Germany, which won the last two World Cups, will host this summer’s matches. The U.S. heads into the tournament ranked No. 1, even though a shocking loss last year to lower-ranked Mexico in the semifinals of the qualifying round for the North American, Central American and Caribbean region momentarily called into question whether the U.S. would be in attendance at all. A close 1-0 victory over Italy in a playoff round dispelled those fears, although the Mexico upset lingers as a nagging reminder to the Americans that the international women’s soccer field has become far more democratic than other sports, such as hockey, and that defending their first-place ranking may be more difficult than they would like to believe.

That said, the U.S.’s past championship experience is on full display in this summer’s roster. Fourteen players on the squad were part of the team that won the 2008 Olympics, and almost half the players have competed -- and medaled -- in at least one other World Cup tournament.

Sundhage announced what she hoped to be the final roster last week, but on Sunday midfielder Lindsay Tarpley, 27, re-tore her ACL, an injury she’d been nursing since the end of the 2009 Women’s Professional Soccer season.
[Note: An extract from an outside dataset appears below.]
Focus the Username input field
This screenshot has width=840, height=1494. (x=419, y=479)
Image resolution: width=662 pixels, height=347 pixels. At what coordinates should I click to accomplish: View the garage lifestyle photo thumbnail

Until Tarpley was pulled from the team due to the injury -- which will sideline her for about six months -- she was second on the roster for international career goals with 32, trailing forward Abby Wambach, 30, who is currently the fourth leading scorer in international history. Sudhage said that Tarpley’s replacement will be announced in the next few days.

The 5-foot 11-inch Wambach, who plays for the WPS team magicJack and is one of the few women to earn sponsorship from both industry heavy hitters Nike and Gatorade, is an obvious player to watch during the tournament. She helped the U.S. win an Olympic gold medal in Athens in 2004, and she has a nearly unparalleled record of 118 international goals, despite breaking her leg just before the Bejing Olympics, an injury that prevented her from playing in the games. (The U.S. won anyway.) Now she’s back on the field after recovering not only from the broken tibia and fibula but also from a bout of Achilles tendonitis earlier this spring.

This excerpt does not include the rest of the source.